[Data items]
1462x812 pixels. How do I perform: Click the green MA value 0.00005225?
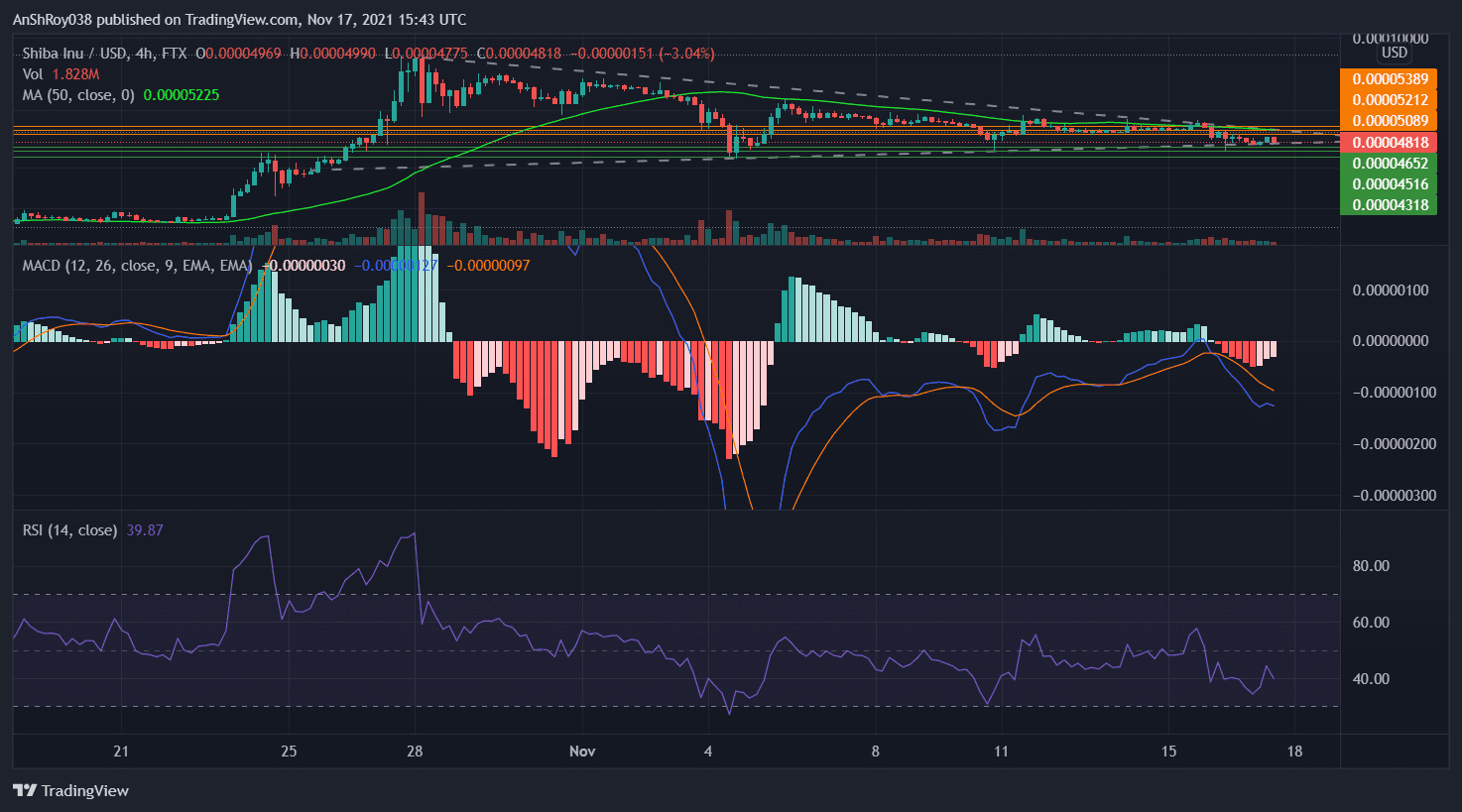tap(182, 94)
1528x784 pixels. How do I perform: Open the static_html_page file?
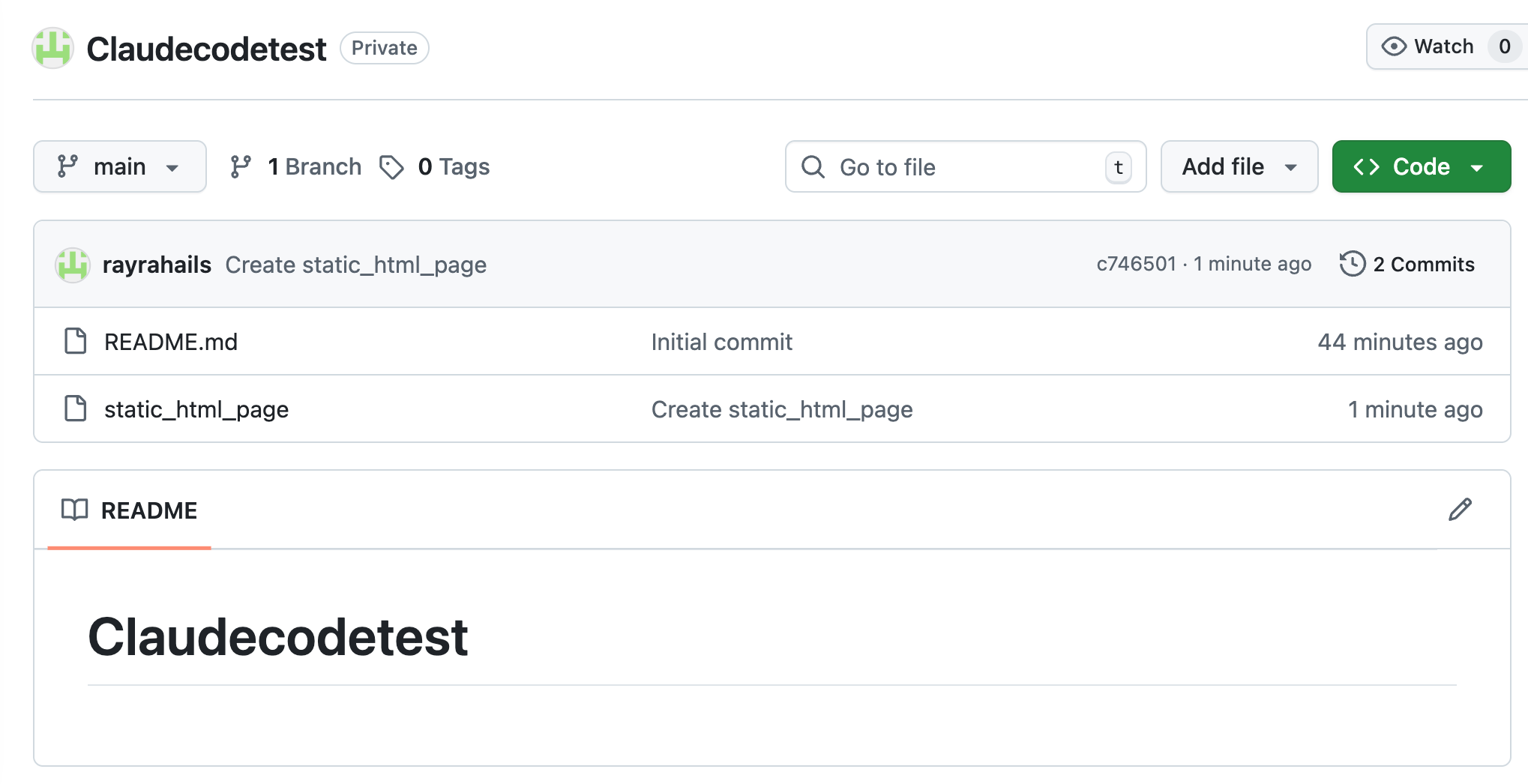pos(196,409)
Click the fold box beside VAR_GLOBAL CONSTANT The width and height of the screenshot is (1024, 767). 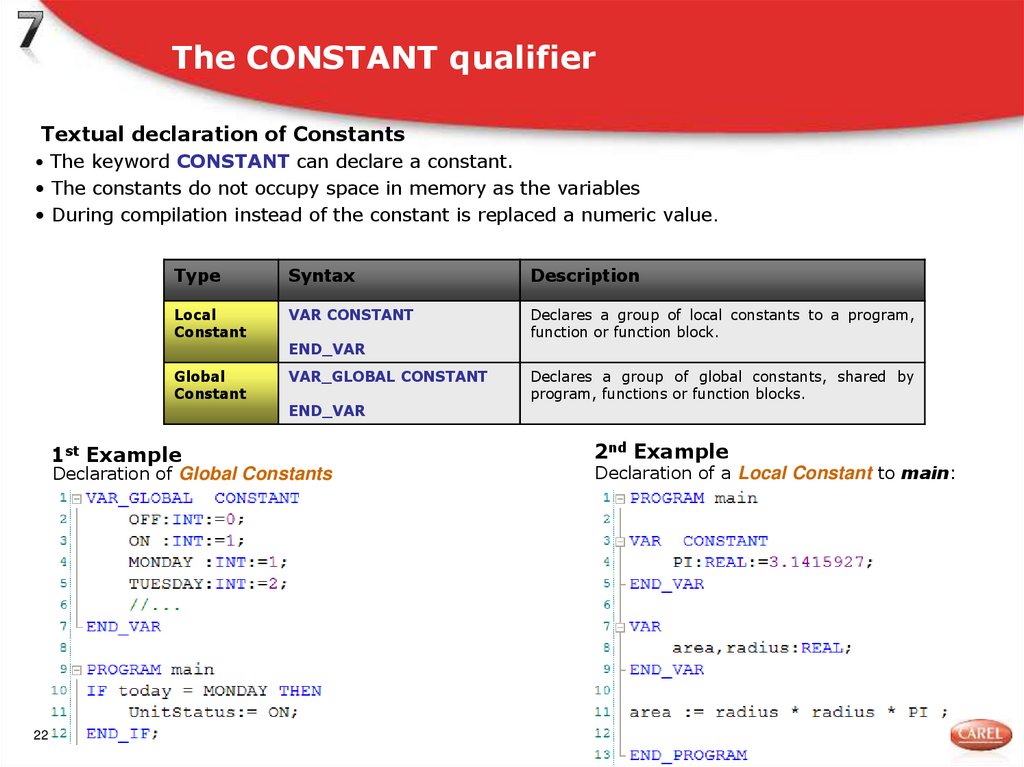pyautogui.click(x=78, y=497)
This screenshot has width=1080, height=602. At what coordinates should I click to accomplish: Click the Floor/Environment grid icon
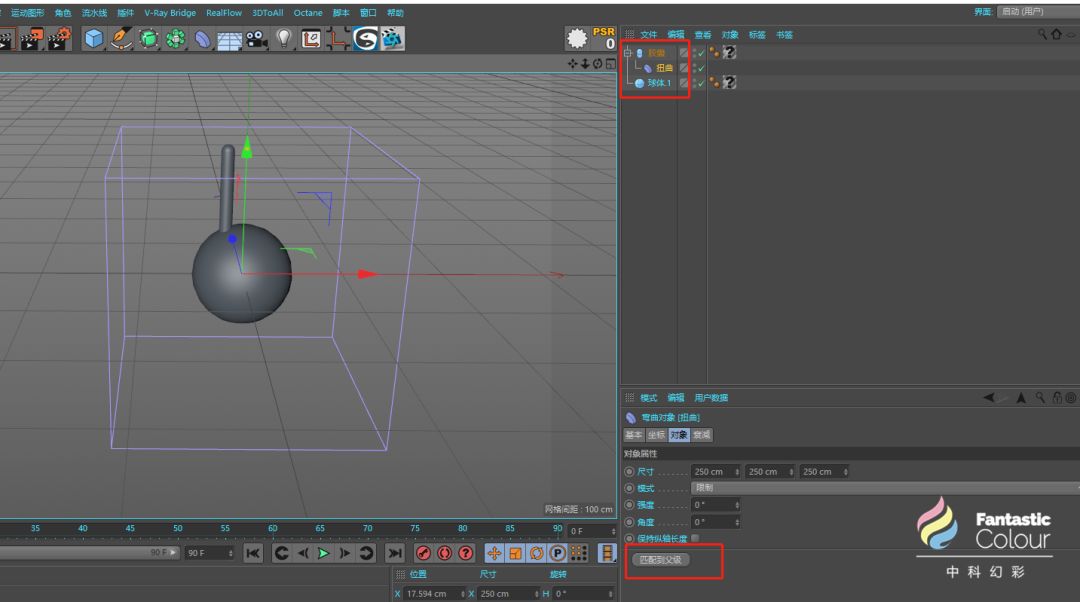coord(229,38)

INSTRUCTIONS FOR THE TASK >>
From the line containing "This screenshot has" to the last line of the entries, copy every line exactly, including both ends, and leave out the pictures.

SOLUTION FOR THIS PROBLEM >>
This screenshot has width=1080, height=602. At what coordinates should I click to accomplish: Click the Floor/Environment grid icon
coord(229,38)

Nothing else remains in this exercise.